Model Selection over Partially Ordered Sets
Armeen Taeb, Peter Bühlmann, Venkat Chandrasekaran
TL;DR
The paper presents a general poset-based framework for model selection that extends beyond Boolean structures by endowing model collections with a least element and a rank that captures complexity. It defines true discoveries via a symmetric similarity valuation $\rho$, enabling generalized false discovery metrics $\mathrm{TD}$, $\mathrm{FD}$, and $\mathrm{FDP}$, and introduces two generic FD-control procedures: a stability-based approach and a testing-based approach. The methods apply across diverse domains, including variable selection, clustering, ranking, causal structure learning, changepoint estimation, and blind source separation, with theoretical guarantees on FD control and practical algorithms. Empirical results on synthetic and real data demonstrate controlled false discoveries along with meaningful discoveries, and the authors provide open-source code for implementation.
Abstract
In problems such as variable selection and graph estimation, models are characterized by Boolean logical structure such as presence or absence of a variable or an edge.

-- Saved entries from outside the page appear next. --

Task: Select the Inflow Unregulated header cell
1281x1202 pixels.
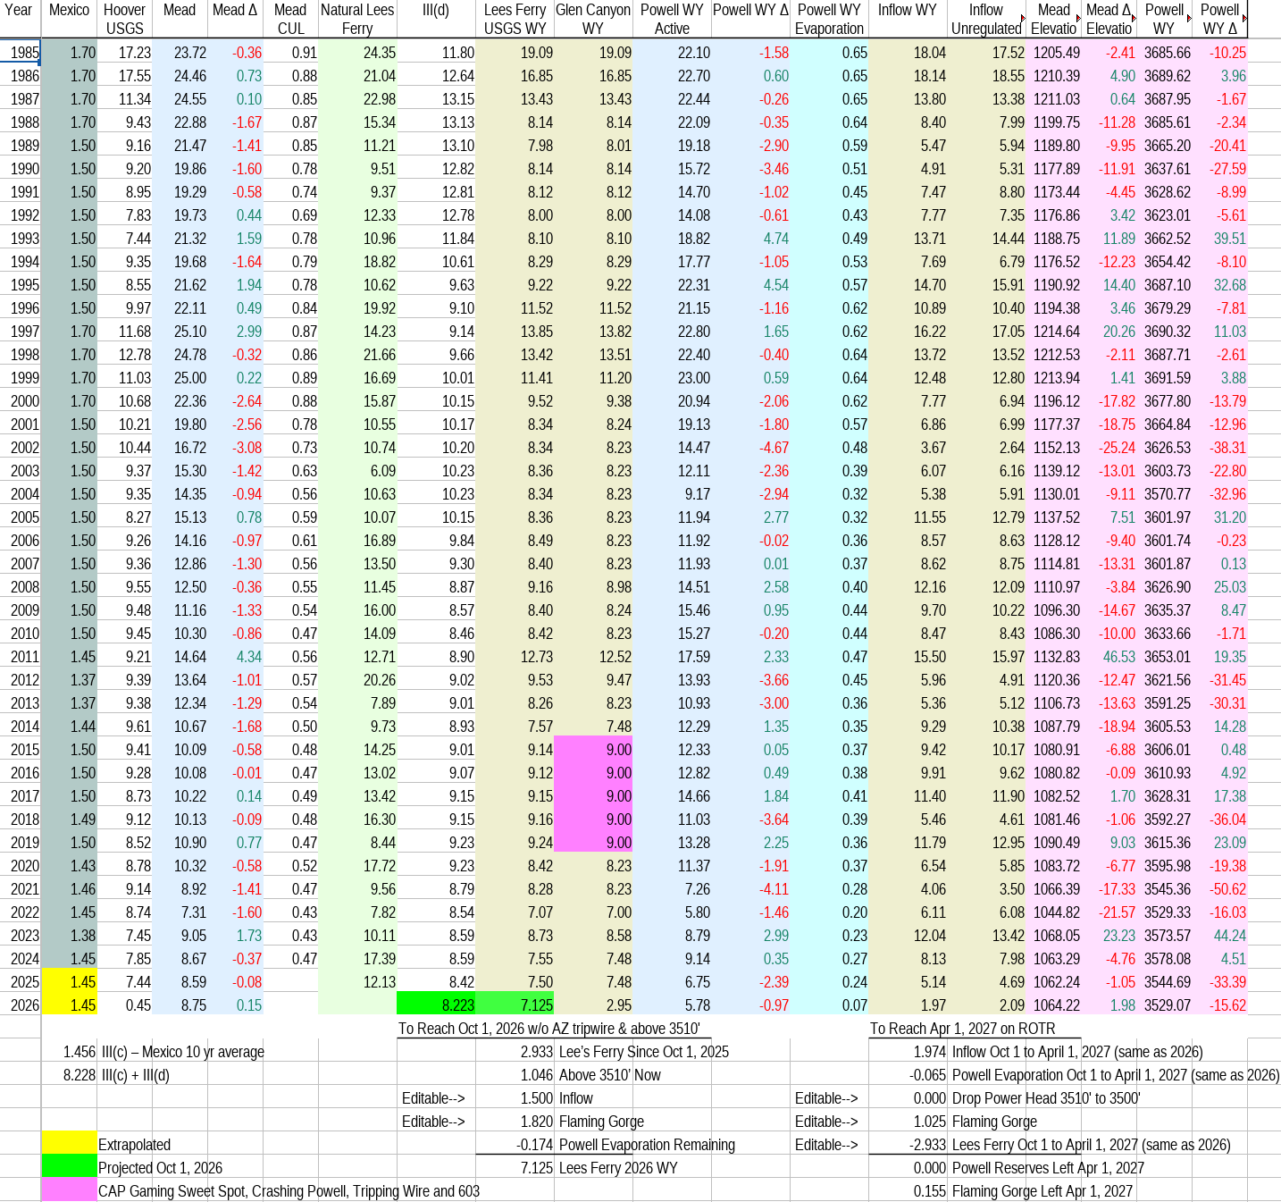Action: [986, 19]
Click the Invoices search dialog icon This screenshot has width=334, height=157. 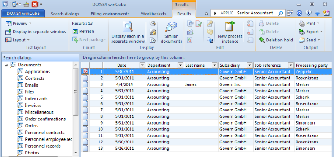[x=20, y=106]
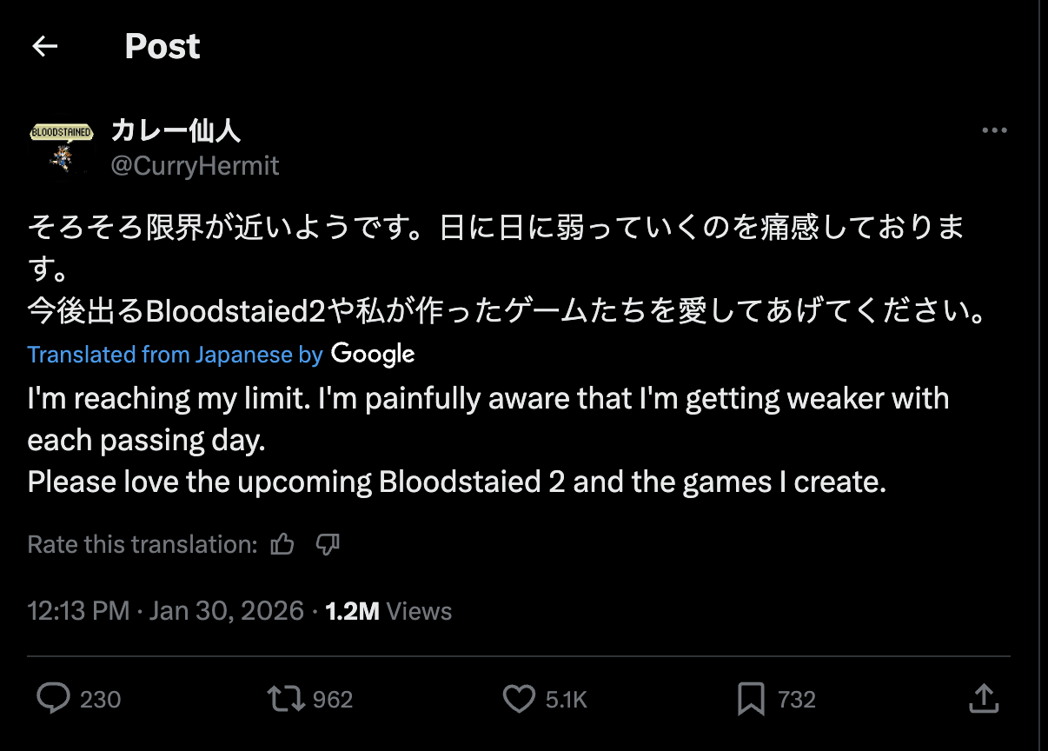Click the Post header title
The width and height of the screenshot is (1048, 751).
click(163, 46)
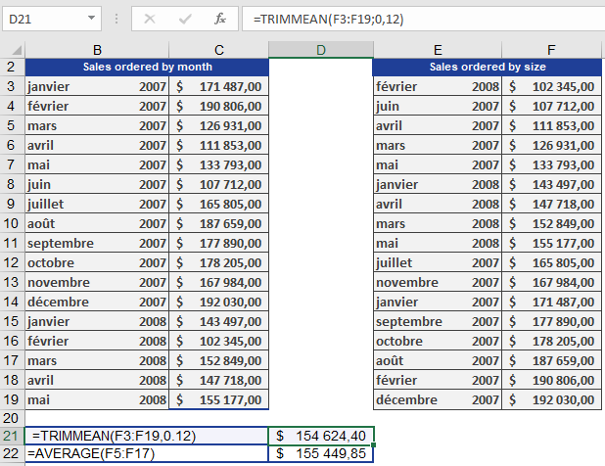The height and width of the screenshot is (466, 605).
Task: Click the Enter checkmark formula bar icon
Action: coord(185,19)
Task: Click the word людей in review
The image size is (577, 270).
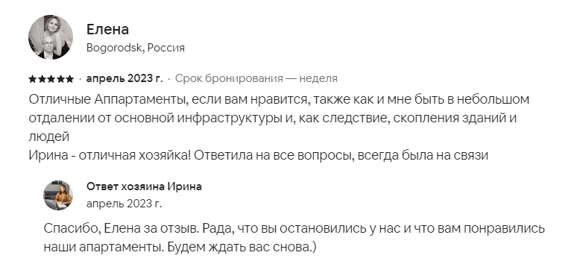Action: coord(49,137)
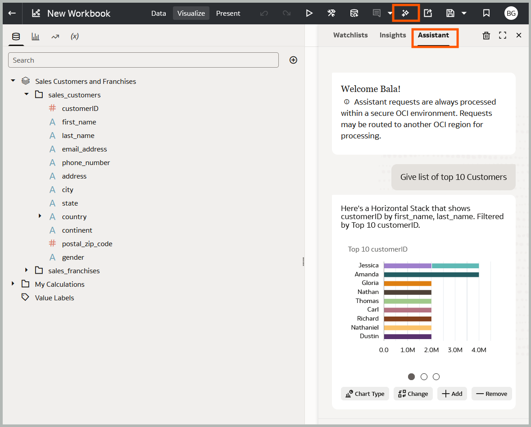Select the third carousel dot below the chart
Screen dimensions: 531x427
(436, 376)
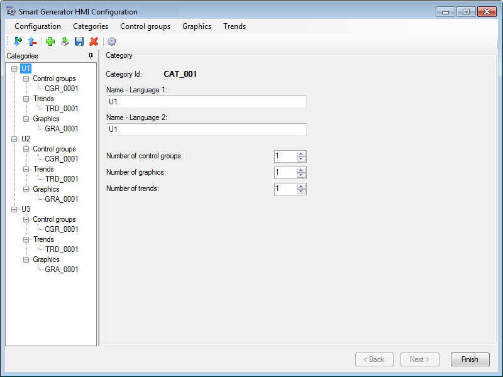Image resolution: width=503 pixels, height=377 pixels.
Task: Collapse Trends under the U3 category
Action: [x=26, y=239]
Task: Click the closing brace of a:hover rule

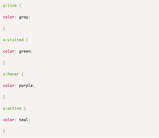Action: (4, 97)
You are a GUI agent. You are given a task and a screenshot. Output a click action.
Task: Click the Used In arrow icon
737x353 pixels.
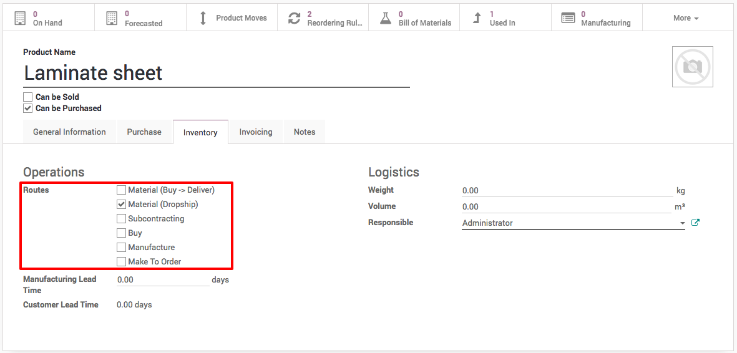tap(477, 18)
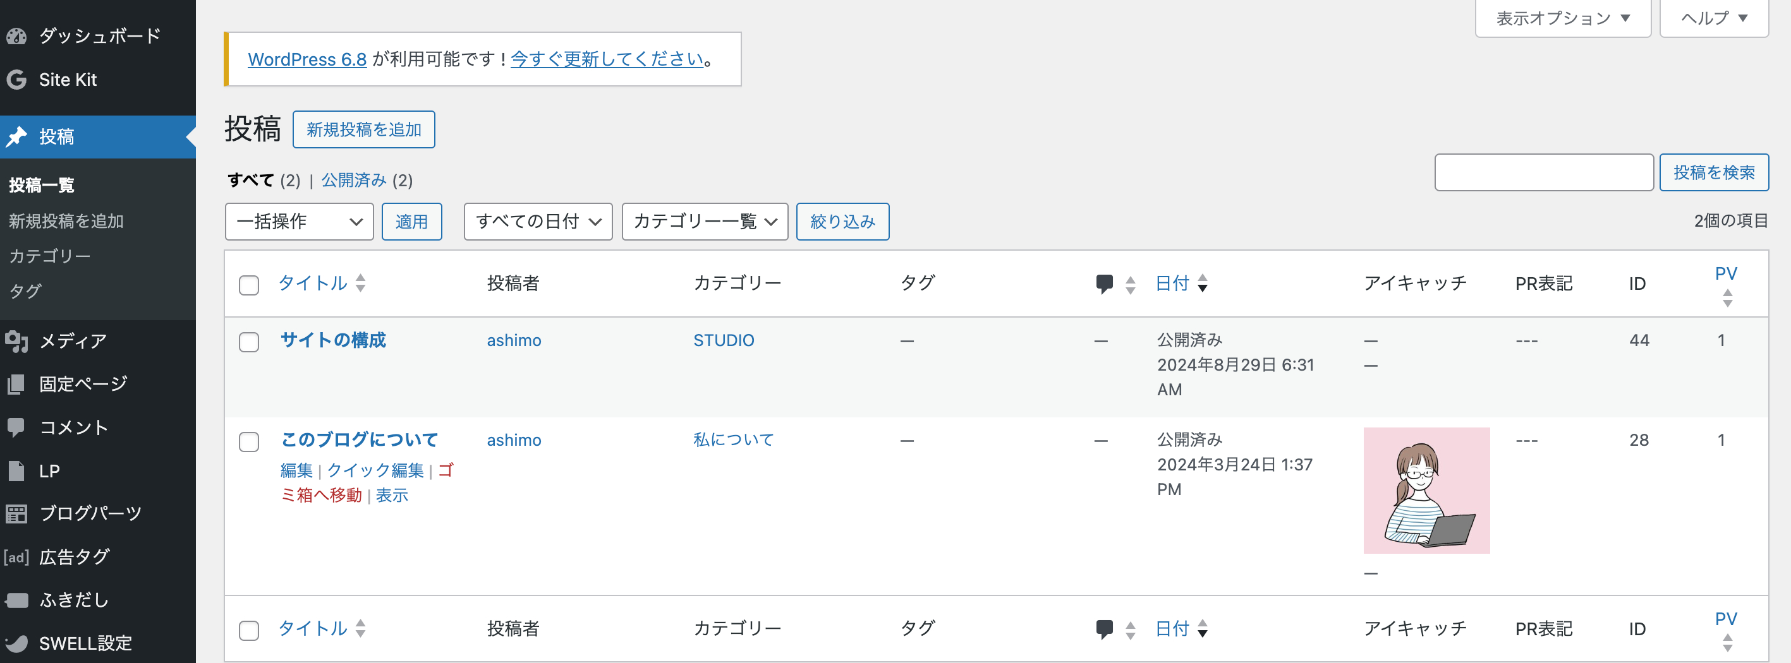Follow the 今すぐ更新してください update link
Viewport: 1791px width, 663px height.
tap(607, 60)
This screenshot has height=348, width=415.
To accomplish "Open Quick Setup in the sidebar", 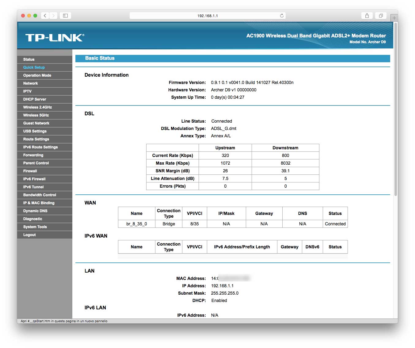I will point(34,67).
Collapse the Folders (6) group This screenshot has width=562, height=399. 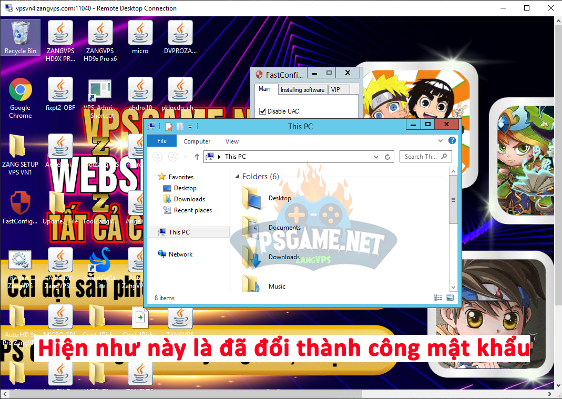point(237,177)
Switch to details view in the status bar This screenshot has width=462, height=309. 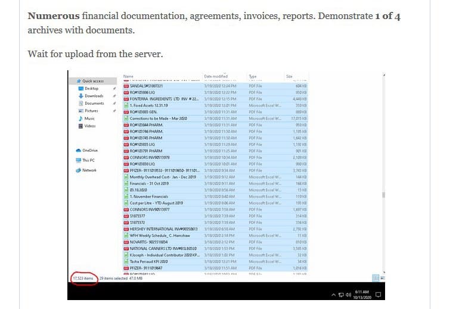point(376,278)
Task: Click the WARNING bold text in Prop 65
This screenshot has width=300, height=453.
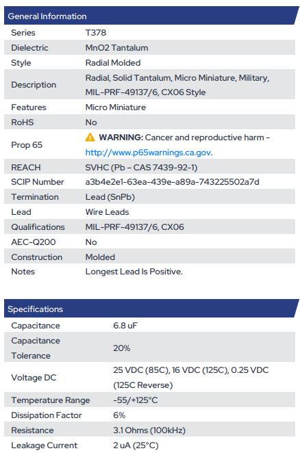Action: coord(121,138)
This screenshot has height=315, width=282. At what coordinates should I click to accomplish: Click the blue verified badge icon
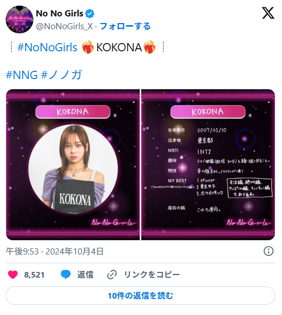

Consequently, false positive error or false negative error can be specified as the number of variables/edges that are incorrectly included or excluded in an estimated model. However, there are several other problems such as ranking, clustering, and causal inference in which the associated model classes do not admit transparent notions of false positive and false negative errors due to the lack of an underlying Boolean logical structure. In this paper, we present a generic approach to endow a collection of models with partial order structure, which leads to a hierarchical organization of model classes as well as natural analogs of false positive and false negative errors. We describe model selection procedures that provide false positive error control in our general setting and we illustrate their utility with numerical experiments.